- [DATA SUPPLIED]:
········

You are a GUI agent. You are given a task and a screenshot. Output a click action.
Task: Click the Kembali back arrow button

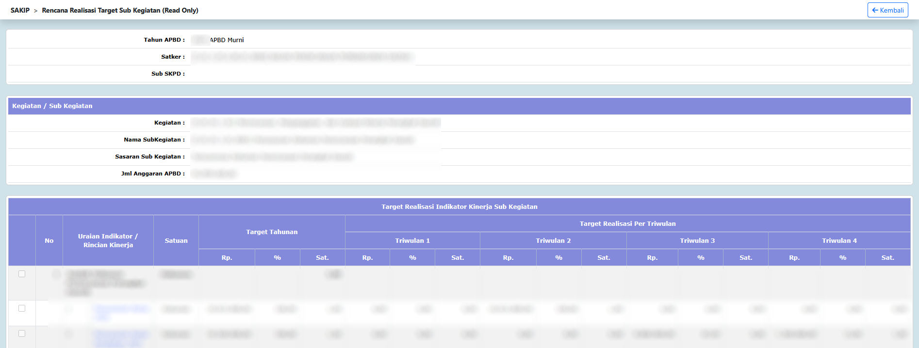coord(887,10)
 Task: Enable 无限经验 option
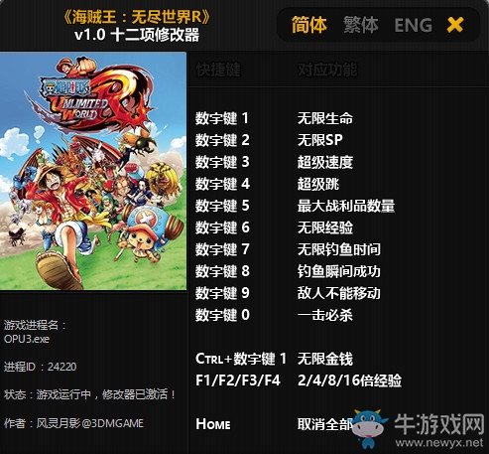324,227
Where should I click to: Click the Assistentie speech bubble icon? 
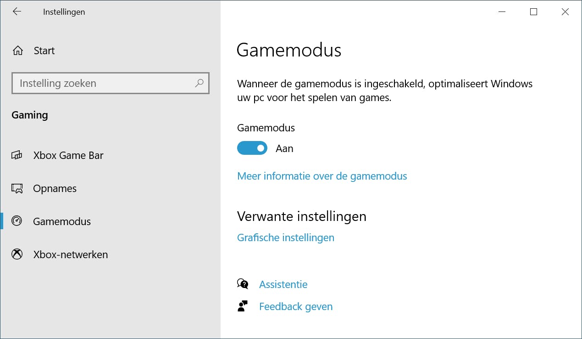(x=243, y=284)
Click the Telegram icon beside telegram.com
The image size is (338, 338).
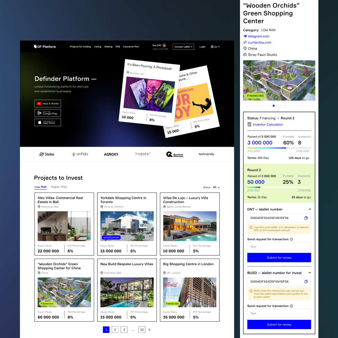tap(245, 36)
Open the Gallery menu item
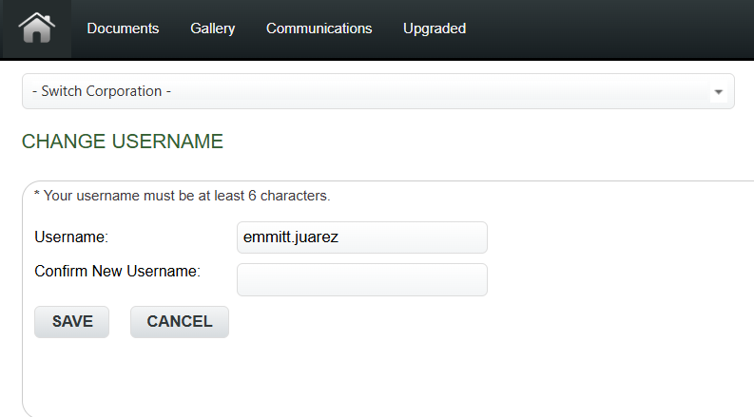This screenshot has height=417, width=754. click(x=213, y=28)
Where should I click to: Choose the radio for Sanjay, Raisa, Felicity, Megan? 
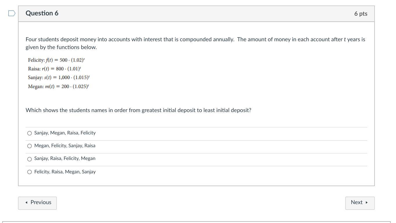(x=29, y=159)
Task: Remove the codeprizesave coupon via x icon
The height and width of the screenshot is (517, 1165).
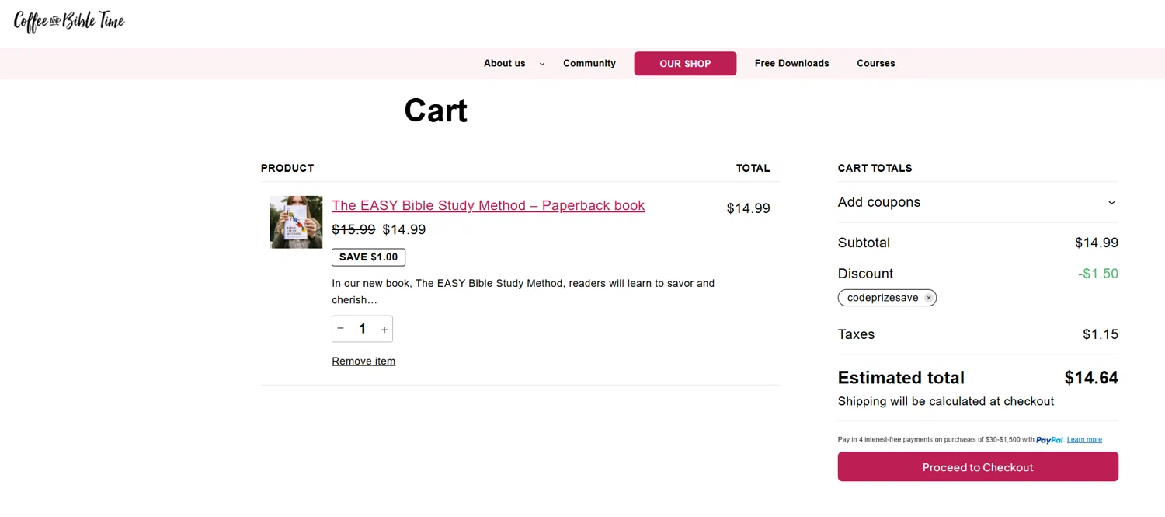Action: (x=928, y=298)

········

The listing should be transcribed in full, exactly, and without its pictures.

You are a GUI agent. You are given a task and a screenshot. Output a click action.
Task: Click the Kembali back arrow button

coord(887,10)
 Task: Enable 无限经验 option
324,227
Where should I click to: Click the Assistentie speech bubble icon? 
(x=243, y=284)
Click the Telegram icon beside telegram.com
The image size is (338, 338).
tap(245, 36)
Open the Gallery menu item
This screenshot has height=417, width=754. click(x=213, y=28)
Where should I click to: Choose the radio for Sanjay, Raisa, Felicity, Megan? 
(x=29, y=159)
Task: Remove the codeprizesave coupon via x icon
The height and width of the screenshot is (517, 1165).
Action: (x=928, y=298)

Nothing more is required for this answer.